Infantile exotropia is an exodeviation that develops within the first 6 months of life and persists. It can be primary or secondary to an ocular or systemic problem: e.g., ptosis, albinism, ocular motor apraxia, optic nerve anomalies, and with diseases that lead to vision loss, including retinoblastoma, retinoschisis, iridolenticular abnormalities, and cataracts. Exotropia can be a feature of several congenital strabismus syndromes, including third nerve palsies, Duane syndrome, congenital fibrosis of the extraocular muscles, and strabismus fixus. It may be associated with systemic disorders, which include cerebral palsy, hydrocephalus, craniofacial syndromes, and various chromosomal anomalies.

Patients with infantile exotropia should be approached in the same manner as those with infantile esotropia: surgery should align the eyes before the age of 24 months to achieve optimal motor and sensory results. Earlier surgery may be beneficial but is controversial. Once the diagnosis of infantile exotropia is confirmed and any refractive error or amblyopia is corrected, the child should be followed for a few weeks to be sure the angle of the strabismus is stable.
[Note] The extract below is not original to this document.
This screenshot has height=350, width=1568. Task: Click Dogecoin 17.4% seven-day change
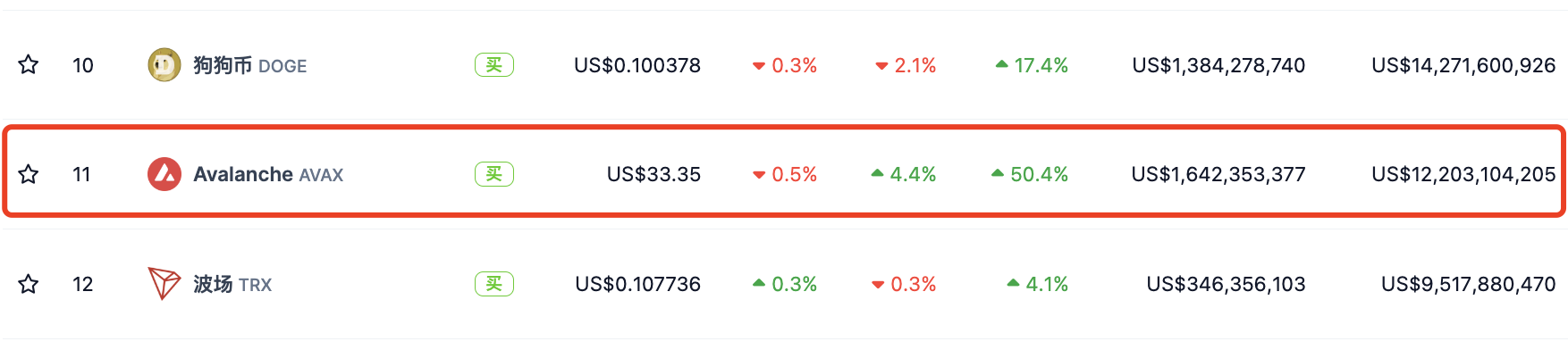(x=1032, y=65)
Angles under 40 PD can usually be successfully treated with surgery on two horizontal muscles, either bilateral lateral rectus recessions or a unilateral lateral rectus recession with a medial rectus resection. Treatment of angles over 40 PD may require “supramaximal” amounts of recessions or resections if surgery is planned on two muscles. Alternatively, surgery of more “regular” dosages can be planned on three or four horizontal muscles.